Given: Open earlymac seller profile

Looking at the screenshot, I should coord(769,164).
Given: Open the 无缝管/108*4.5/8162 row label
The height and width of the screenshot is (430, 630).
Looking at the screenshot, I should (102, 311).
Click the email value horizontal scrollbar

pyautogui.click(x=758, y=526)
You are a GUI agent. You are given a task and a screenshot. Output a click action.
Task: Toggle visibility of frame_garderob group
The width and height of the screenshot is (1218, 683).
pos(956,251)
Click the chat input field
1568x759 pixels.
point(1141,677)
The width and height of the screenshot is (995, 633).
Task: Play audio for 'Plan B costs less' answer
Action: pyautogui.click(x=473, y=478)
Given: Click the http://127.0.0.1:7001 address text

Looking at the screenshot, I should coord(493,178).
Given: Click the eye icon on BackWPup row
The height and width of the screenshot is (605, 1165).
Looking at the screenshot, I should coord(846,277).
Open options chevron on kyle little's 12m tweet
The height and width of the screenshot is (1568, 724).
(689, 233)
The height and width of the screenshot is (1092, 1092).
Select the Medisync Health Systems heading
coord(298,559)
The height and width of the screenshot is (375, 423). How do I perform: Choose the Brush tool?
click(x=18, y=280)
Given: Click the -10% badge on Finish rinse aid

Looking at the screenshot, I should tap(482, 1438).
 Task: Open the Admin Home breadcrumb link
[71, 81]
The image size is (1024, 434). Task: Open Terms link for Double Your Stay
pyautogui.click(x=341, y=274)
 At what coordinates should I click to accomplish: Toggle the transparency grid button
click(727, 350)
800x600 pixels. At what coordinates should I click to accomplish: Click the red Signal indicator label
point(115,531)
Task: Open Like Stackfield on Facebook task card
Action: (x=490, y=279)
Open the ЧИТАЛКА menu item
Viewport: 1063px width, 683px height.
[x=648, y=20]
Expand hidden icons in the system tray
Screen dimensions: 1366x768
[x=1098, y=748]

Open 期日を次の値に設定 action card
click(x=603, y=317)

Exercise description
Write out exactly the final stretch of the listing above, beginning at the line that contains "800x600 pixels. At" and ending at its last line, with nothing added.

Answer for this exercise
800x600 pixels. At what coordinates should I click to accomplish: Click the red Signal indicator label
point(115,531)
Task: Open Like Stackfield on Facebook task card
Action: (x=490, y=279)
Open the ЧИТАЛКА menu item
Viewport: 1063px width, 683px height.
[x=648, y=20]
Expand hidden icons in the system tray
Screen dimensions: 1366x768
[x=1098, y=748]

Open 期日を次の値に設定 action card
click(x=603, y=317)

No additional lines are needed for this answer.